Fu allora necessario organizzare un gruppo di autodifesa ebraico, composto da volontari, e Moretto ne fu la mente, con la sua capacità organizzativa e capacità naturale di leadership che aveva conquistato sul campo.
Proprio di questi anni ha parlato Renzo Gattegna, Presidente dell’Unione delle Comunità Ebraiche Italiane e grande amico di Moretto, che insieme a lui organizzò agli inizi degli anni 70 i turni di sorveglianza per le scuole, il tempio e le istituzioni ebraiche per evitare che potessero esser colpite o danneggiate.
Gattegna ha ricordato non soltanto l’umiltà dell’uomo, ma anche la sua capacità naturale di leader, affermando: “Ciò che i consigli comunitari decidevano sulla carta lui sapeva realizzarlo sul campo, sapeva comprendere la portata e gli effetti di ciò che faceva”.
Ma soprattutto ha ricordato il suo lavoro di coesione all’interno della Comunità per superare le divisioni, anche sociali interne, lavoro che fu tanto importante quando si trattò di accogliere gli ebrei che arrivavano dalla Libia.
Riccardo Pacifici nel ringraziare e salutare Bice Migliau che con questo evento conclude la sua esperienza lavorativa nel Centro di Cultura Ebraica da lei fondato e diretto per quaranta anni, si è interrogato sulla differenza fra il passato e il presente, sulla maggiore reattività delle Istituzioni nella difesa della Comunità, certamente positiva, ma che rischia di fare considerare acquisite certe conquiste alle nuove generazioni che non devono lottare per esse.
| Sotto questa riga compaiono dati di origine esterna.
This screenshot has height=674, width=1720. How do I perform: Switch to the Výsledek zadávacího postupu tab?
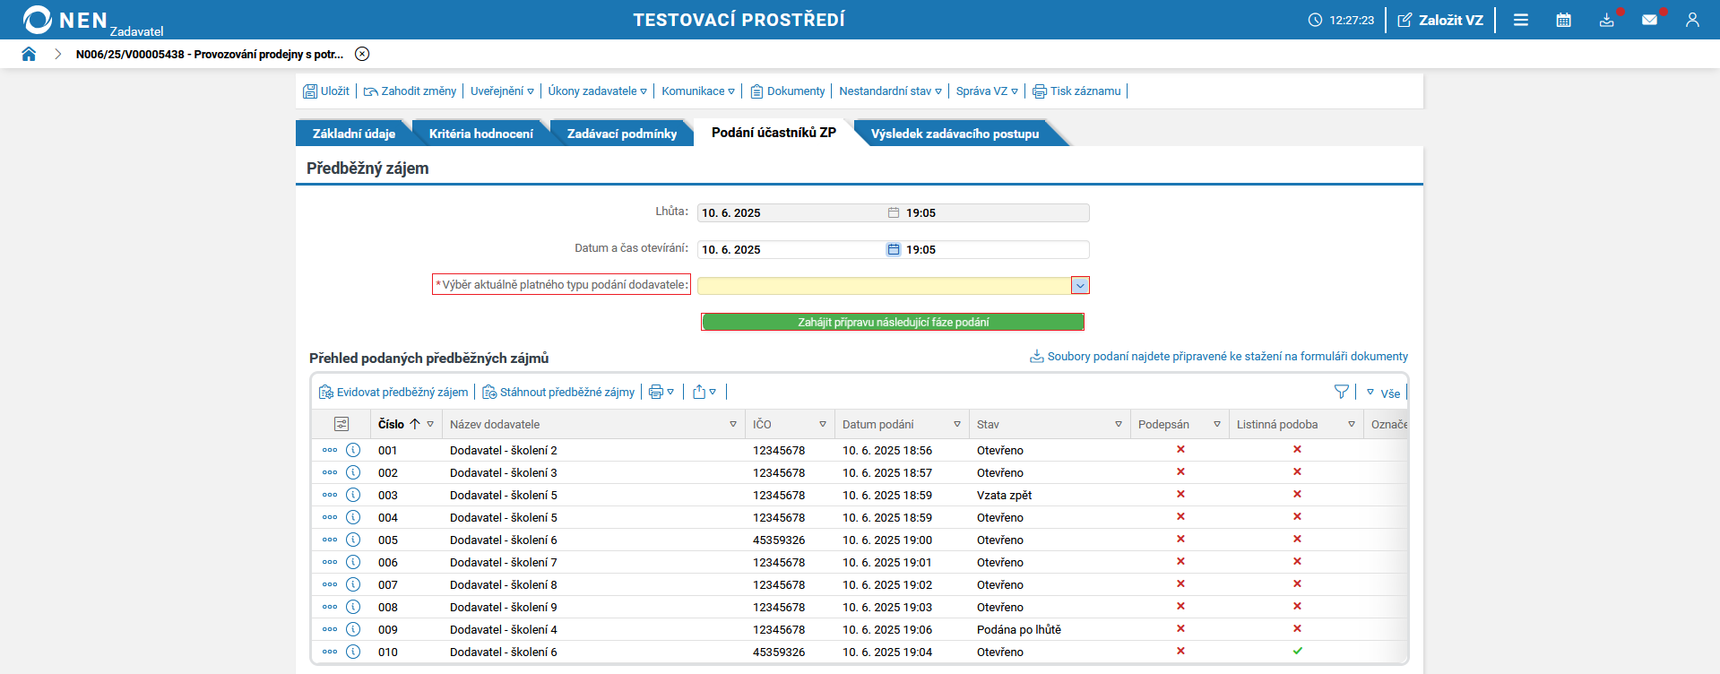point(955,134)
Per questo nel libro proprio Riccardo Pacifici ricorda che quando lo andarono a trovare, oramai negli ultimi giorni della sua vita, Moretto gli lasciò un insegnamento “continuate a fare bavelle (a protestare)”, ed era un invito a non dare per scontate le conquiste ottenute, a combattere sempre, come lui aveva fatto nel corso della sua vita.